Regardless of what activities you choose for your reunion, the main goal is to have a great time and make some wonderful memories. It's natural to start a diet and fitness regime several months earlier, but don't overdo it. Your former classmates are more concerned with your opinion of them than they are of how skinny you are after all these years. If you're in charge of reunion planning, spend most of your time ensuring everyone will be comfortable, be able to communicate and have enough activities to give them something to talk about for years.

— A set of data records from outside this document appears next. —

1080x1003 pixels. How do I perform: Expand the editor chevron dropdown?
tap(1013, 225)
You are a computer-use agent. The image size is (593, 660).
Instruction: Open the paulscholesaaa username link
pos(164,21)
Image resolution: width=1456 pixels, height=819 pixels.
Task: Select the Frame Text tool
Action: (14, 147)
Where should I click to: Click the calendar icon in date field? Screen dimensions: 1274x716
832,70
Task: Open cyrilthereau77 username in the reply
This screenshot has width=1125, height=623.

Invitations should go out well in advance so more people can make arrangements to attend. For something fun and interesting, feature the reunion theme on the invitation. If your school had a winning athletic year, show a picture of a megaphone or the winning sport and proclaim the reuniting of everyone who made that possible.
Web site or Blog
Create a Web site or blog and encourage everyone to send or post their pictures for their classmates to see. Build excitement beforehand by playing online games that require group participation. "Remember when..." games are always fun. Remind them of an incident, and have people guess who was there.
The decision to hire a live band or use recorded music is up to you. Since this is a 20-year reunion, it might be easier to find CDs from that era, unless some of your former classmates are willing to donate their musical talents. If you graduated with one of the members from Casey and the Sunshine Band, you've struck gold. However, if the classmates who had a garage band haven't picked up a guitar since they graduated, the music could be rather awkward. Or better yet, find a high-quality karaoke machine, and let everyone make their own music.
The decorations should reflect the theme of the party and offer a hint of something from the year you graduated. Don't try to do this alone. If you're on a small budget and can't afford to hire professionals (most of us can't), keep the decorations simple and easy to take down after the event.
Some classes choose a theme aside from the 20-year-reunion concept. This is fine, but make sure you allow time for speeches, announcements and free time. Some themes you might want to consider are song titles from the year of graduation, mascot or sports themes or a social theme (relating to something happening during the year of graduation).
The best way to get people to open up is to start an activity that involves the entire group. When people walk into the room, ask them to pick up a name tag that isn't theirs. Start the activities with getting everyone to look for the person wearing their name tag and claiming it. If you had the foresight to bury a time capsule, this would be an excellent time to open it and read it to the group for a few laughs. However, if you didn't, you can pair everyone off and have them interview each other. For a small class, encourage them to read their interviews to the group. For larger classes, split the class into groups of 10 or 20 pairs. Another icebreaker is to hold a dance contest featuring dances from the era of their senior year. Those who can't or won't dance can be the judges.
Don't forget to have a designated photographer. Make sure you have names to go with the faces. Then after it's over and everyone goes home, stay in contact through the Web site or blog. That will make the next reunion even more fun!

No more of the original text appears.